▸ **Supplied data**
========

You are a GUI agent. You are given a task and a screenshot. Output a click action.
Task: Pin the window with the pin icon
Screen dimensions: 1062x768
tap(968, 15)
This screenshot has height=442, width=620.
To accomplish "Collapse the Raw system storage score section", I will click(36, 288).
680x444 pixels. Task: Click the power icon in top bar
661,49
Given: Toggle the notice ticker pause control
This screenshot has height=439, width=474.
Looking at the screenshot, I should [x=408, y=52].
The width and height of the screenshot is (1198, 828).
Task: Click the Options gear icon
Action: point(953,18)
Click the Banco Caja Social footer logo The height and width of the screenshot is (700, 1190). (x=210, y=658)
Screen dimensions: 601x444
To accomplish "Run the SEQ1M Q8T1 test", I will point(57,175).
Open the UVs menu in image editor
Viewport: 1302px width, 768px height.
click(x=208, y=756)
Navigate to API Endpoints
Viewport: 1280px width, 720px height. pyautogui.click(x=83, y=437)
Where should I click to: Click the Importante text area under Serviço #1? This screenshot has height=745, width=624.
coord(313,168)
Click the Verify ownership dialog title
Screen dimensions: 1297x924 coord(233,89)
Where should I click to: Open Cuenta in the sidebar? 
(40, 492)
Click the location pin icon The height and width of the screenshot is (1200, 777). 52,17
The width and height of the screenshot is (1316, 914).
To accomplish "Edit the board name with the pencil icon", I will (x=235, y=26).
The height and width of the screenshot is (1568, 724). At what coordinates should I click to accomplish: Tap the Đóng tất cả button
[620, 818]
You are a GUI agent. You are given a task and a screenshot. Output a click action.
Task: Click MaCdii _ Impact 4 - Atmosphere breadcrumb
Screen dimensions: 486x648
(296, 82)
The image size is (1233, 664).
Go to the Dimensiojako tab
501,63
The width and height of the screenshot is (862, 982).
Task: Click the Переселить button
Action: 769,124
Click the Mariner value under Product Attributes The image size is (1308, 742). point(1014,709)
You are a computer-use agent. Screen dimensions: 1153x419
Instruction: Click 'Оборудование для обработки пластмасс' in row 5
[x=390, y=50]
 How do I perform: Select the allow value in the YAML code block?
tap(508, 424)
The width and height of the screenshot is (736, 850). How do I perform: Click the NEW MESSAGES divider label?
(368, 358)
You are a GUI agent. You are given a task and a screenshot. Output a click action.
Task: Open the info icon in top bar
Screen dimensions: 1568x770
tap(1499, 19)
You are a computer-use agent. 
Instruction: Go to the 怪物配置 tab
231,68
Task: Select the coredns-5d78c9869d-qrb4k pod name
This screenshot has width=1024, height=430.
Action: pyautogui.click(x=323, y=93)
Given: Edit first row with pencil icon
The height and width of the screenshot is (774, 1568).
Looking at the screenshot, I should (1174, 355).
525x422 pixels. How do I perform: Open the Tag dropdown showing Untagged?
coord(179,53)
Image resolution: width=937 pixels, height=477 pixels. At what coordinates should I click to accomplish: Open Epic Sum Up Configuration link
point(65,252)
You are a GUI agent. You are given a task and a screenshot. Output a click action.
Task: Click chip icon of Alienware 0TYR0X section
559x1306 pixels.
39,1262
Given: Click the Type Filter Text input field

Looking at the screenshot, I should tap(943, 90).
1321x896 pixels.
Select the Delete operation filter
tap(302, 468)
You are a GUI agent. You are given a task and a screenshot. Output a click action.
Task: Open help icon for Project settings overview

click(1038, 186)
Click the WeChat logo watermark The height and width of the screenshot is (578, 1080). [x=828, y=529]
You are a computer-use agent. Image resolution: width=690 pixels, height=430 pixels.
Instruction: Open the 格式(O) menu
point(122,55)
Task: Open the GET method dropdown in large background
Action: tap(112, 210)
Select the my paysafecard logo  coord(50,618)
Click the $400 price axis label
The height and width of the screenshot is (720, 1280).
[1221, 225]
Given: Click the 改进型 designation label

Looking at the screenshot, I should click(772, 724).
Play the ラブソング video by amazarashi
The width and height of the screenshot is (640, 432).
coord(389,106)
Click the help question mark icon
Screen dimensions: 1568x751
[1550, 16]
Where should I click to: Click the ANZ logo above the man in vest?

========

▸ **Brief**
Show every line of the material above in which "size" is present.

▸ **Task solution**
The image size is (1233, 664).
Click the Mariner value under Product Attributes The image size is (1308, 742). point(1014,709)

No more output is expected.